Vous serez ravi d’apprendre que l’encre en est désormais parfaitement sèche. Mes dernières modifications ayant été transmises à mon éditeur fin août, je vis depuis dans cette lande étrangement contemplative qui sépare la phase de création littéraire de la publication.
Même si mes mots ne m’appartiennent donc déjà plus tout à fait, ils n’ont toutefois pas encore été déflorés par les yeux (que j’espère pervers) de mes futurs lecteurs non plus. Pourtant, c’est peut-être maintenant que mes phrases me ressemblent paradoxalement le plus. Car c’est avec une synchronicité parfaite qu’elles comme moi errons en suspension dans vos limbes d’incertitude et d’anticipation.
Je sais bien que vous ne pouvez pas ne pas me mentir, mais m’avouerez-vous au moins que notre état de délabrement fébrile fait bander votre sexe tout en lame de rasoir, Cher Ami Rouge ? Permettez-moi en tout cas d’interpréter dans ce sens la facétie insectoïde, débordante de malice et gorgée de poison que vous m’envoyassiez hier soir.
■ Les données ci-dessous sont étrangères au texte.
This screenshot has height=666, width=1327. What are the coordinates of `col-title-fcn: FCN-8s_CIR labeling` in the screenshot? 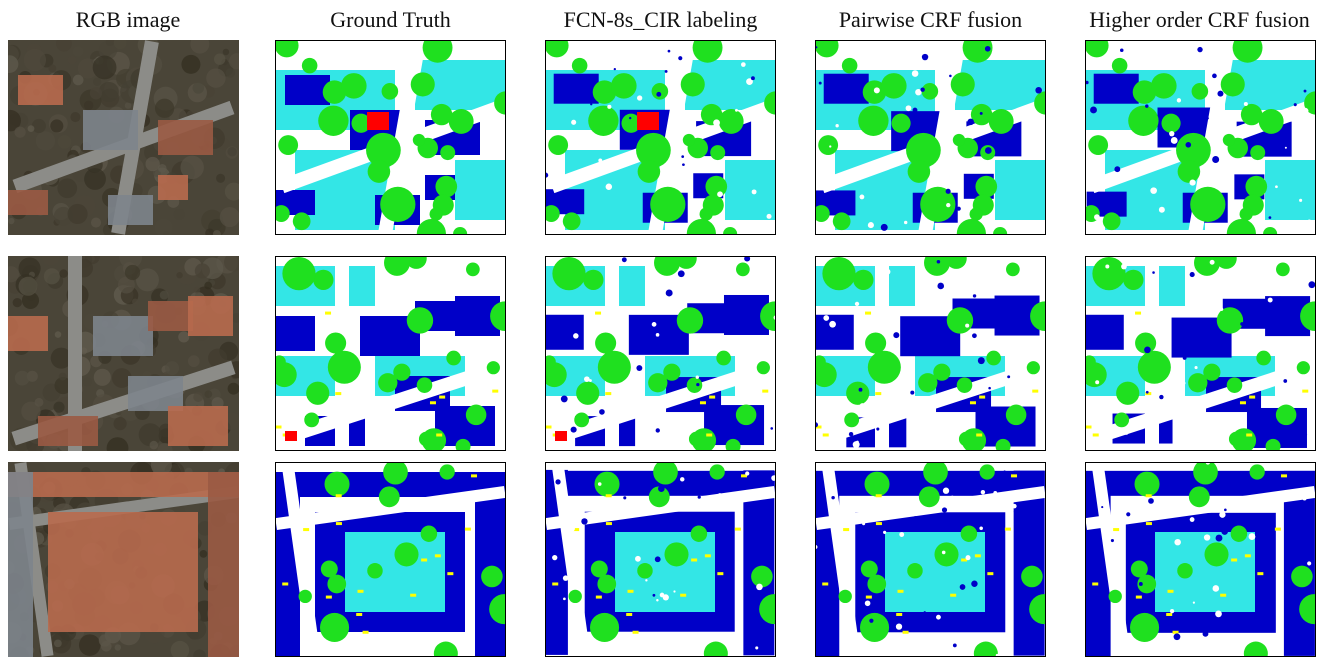 It's located at (660, 20).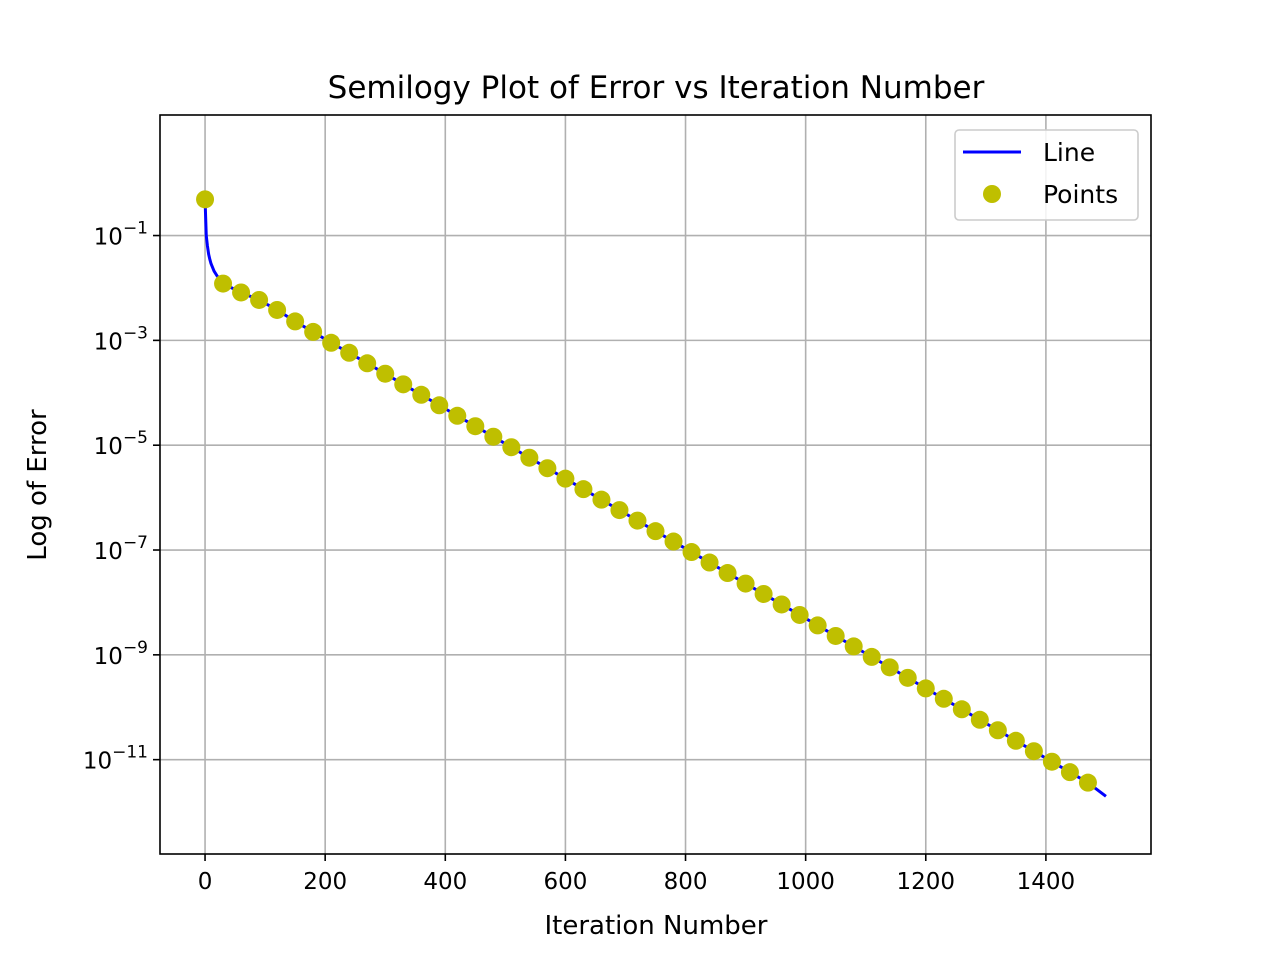 The height and width of the screenshot is (960, 1280). I want to click on x-tick-label: 1000, so click(806, 882).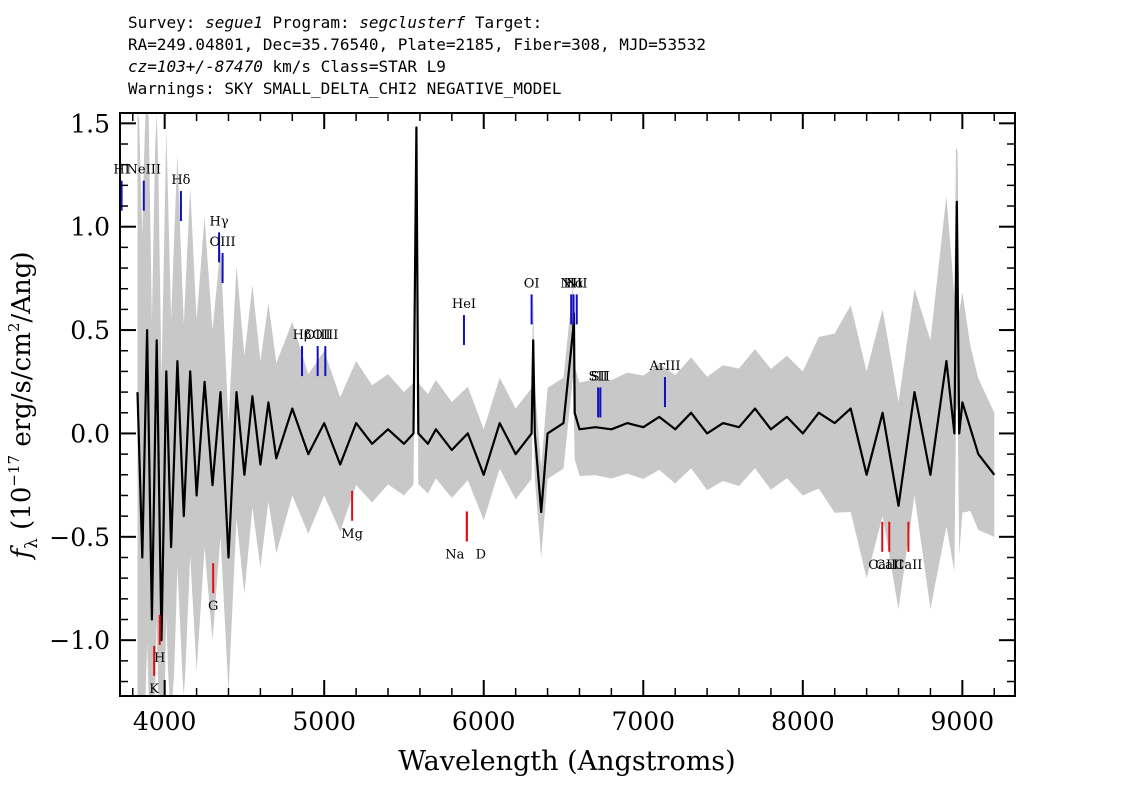  I want to click on emission-line-label: ArIII, so click(664, 366).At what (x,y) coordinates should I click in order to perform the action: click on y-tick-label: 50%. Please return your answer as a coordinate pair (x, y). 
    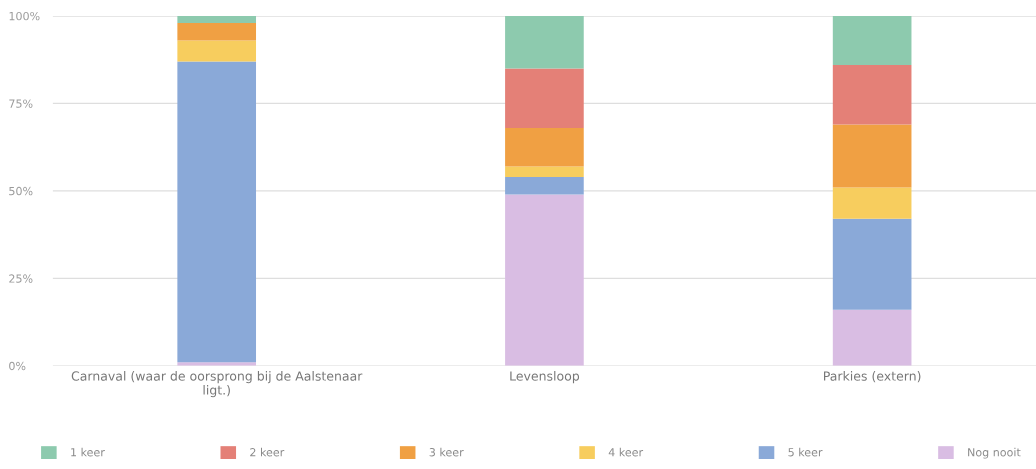
    Looking at the image, I should click on (21, 191).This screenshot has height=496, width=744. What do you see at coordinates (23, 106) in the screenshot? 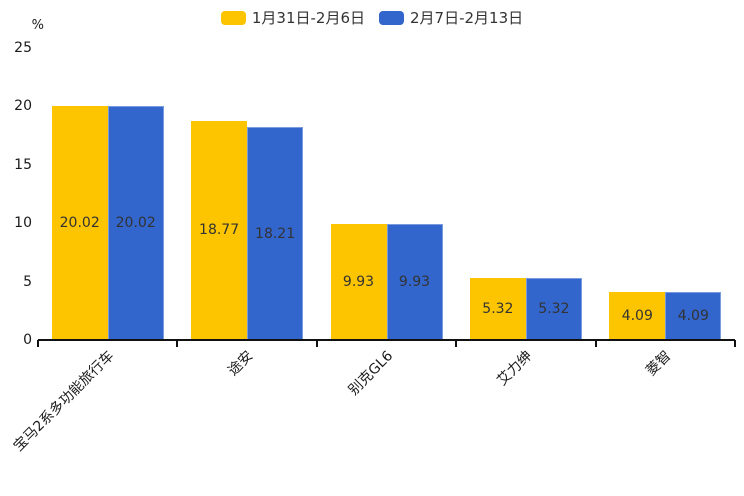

Elle révéla son secret écœurant jusqu’à en devenir délicieux à mon regard terrifié au moment précis où je m’apprêtais à déchirer la dernière feuille du Komatsuna que je préparais pour souper. Quel génie de votre part, Grand Serpent, que d’y avoir glissé un mukade !
L’exacte même espèce de chilopode empoisonné dont je relate dans mes pages comment vous le déchaînâtes jadis si horriblement contre moi au cours de cette fameuse nuit de débauche passée en votre incomparable compagnie sur le mont Horoku.
Contrairement à notre première rencontre, toutefois, la créature retint cette-fois sa morsure. Elle se contenta à la place, avant que je ne l’assassine aux ciseaux et à l’eau bouillante, de promener innocemment ses mille pattes le long de mon avant-bras tremblant.
Alors, Monsieur Lulu, je vous le demande. Cette bestiole incongrue que j’aurais pu si facilement avaler signifie-t-elle autre chose que le scellement du contrat que la sortie de mon livre semble devoir nouer avec vous ?
J’attends avec une impatience toute renouvelée le jour de ma mort pour connaître votre réponse.
Jusque là, que vos carrousels et les miens continuent à tournoyer sur eux-mêmes de leurs gigues les plus fanées.